Backup Compression Questions

  • Hi All,

    I have a server with a few DB's on SQL Server 2008R2 and, as one of the main OLTP DB's is growing, I decided to try backup compression for my local backups. Basically, I'm trying to implement a full weekly backup and daily differentials (my SLA allows for up to a day's data loss). My backup drive is 100GB and the total size of the DB's I'm trying to back up is roughly 80GB, with the largest of them currently at 75GB. I was hoping that by implementing backup compression I'd be able to avoid having to increase my backup drive, but a couple of things:

    * When I try to back up with compression, it fails saying it ran out of space while writing the large DB even though after failure, the drive still shows 30+GB available. Why is this? Why would the compression process require more space (assuming that that's what causes the out-of-space failure)?

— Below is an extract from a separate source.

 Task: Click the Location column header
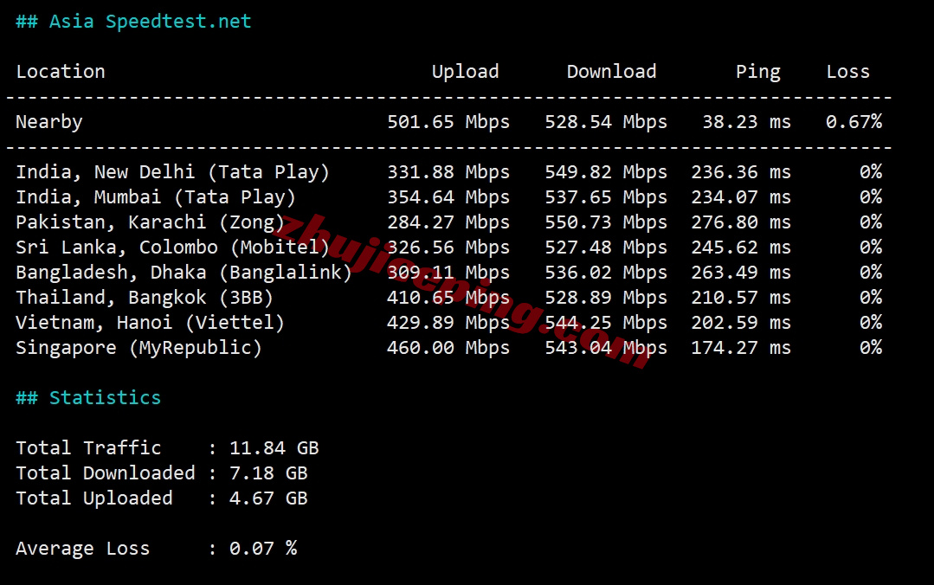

    * The large DB, reached 63GB before it failed, which is not a compression rate I was expecting. I know the bulk of the data here is BLOB's, could that be the reason for the unexpectedly poor compression rate? The other DB's do seem to get great compression rates.

    * If I back up the same DB's without compression, the process succeeds. Of course, the issue is that as the DB's continue to grow, I'll find myself in the situation I'm trying to avoid.

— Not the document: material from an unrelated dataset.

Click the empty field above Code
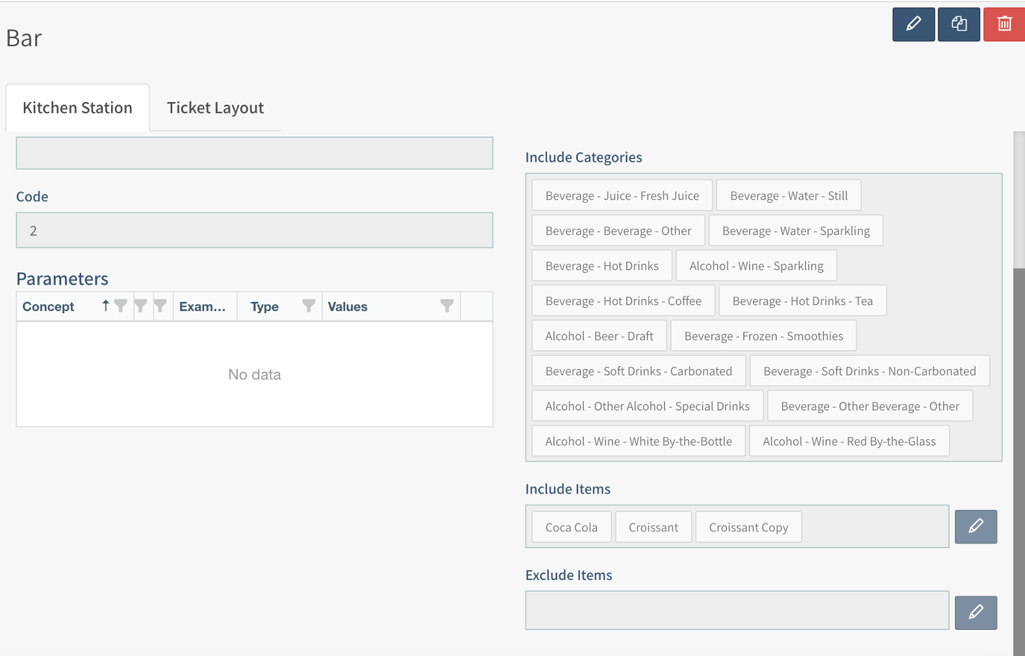The height and width of the screenshot is (656, 1025). pos(255,153)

    Any help on this will be appreciated.

    TIA,

    -- Igor

  • I believe your questions are answered here

    ______________________________________________________________________________Never argue with an idiot; Theyll drag you down to their level and beat you with experience

  • BLOBs do not compress well, if at all. Sometimes the compressed version of a BLOB can be bigger than the decrypted BLOB due to the encryption overhead combined with an effective rate of 0% data compression.

    Encrypted data also does not compress well.

    There are no special teachers of virtue, because virtue is taught by the whole community.
    --Plato

  • MyDoggieJessie (1/17/2013)


    I believe your questions are answered here

    Thanks!

    I looked at that, but it seems like the pre-allocation of space starts out at one third of the DB's allocated space. I actually see that happening. After that's filled up, I also see the file growing until it reaches the ~63GB mark, then it fails. My point is that, based on my observation, there are still 30+GB available on the drive when this occurs.

    To test further, I removed one DB from the backup process (final compressed backup for this DB was ~6GB), which meant that there were ~6GB more space available on the backup drive. I ran the backup and it succeeded this time. The final compressed size for the large DB backup was ~63.5GB.

    :crazy: Head scratcher for me

  • opc.three (1/18/2013)


    BLOBs do not compress well, if at all. Sometimes the compressed version of a BLOB can be bigger than the decrypted BLOB due to the encryption overhead combined with an effective rate of 0% data compression.

    Encrypted data also does not compress well.

    Thank you. That was my suspicion.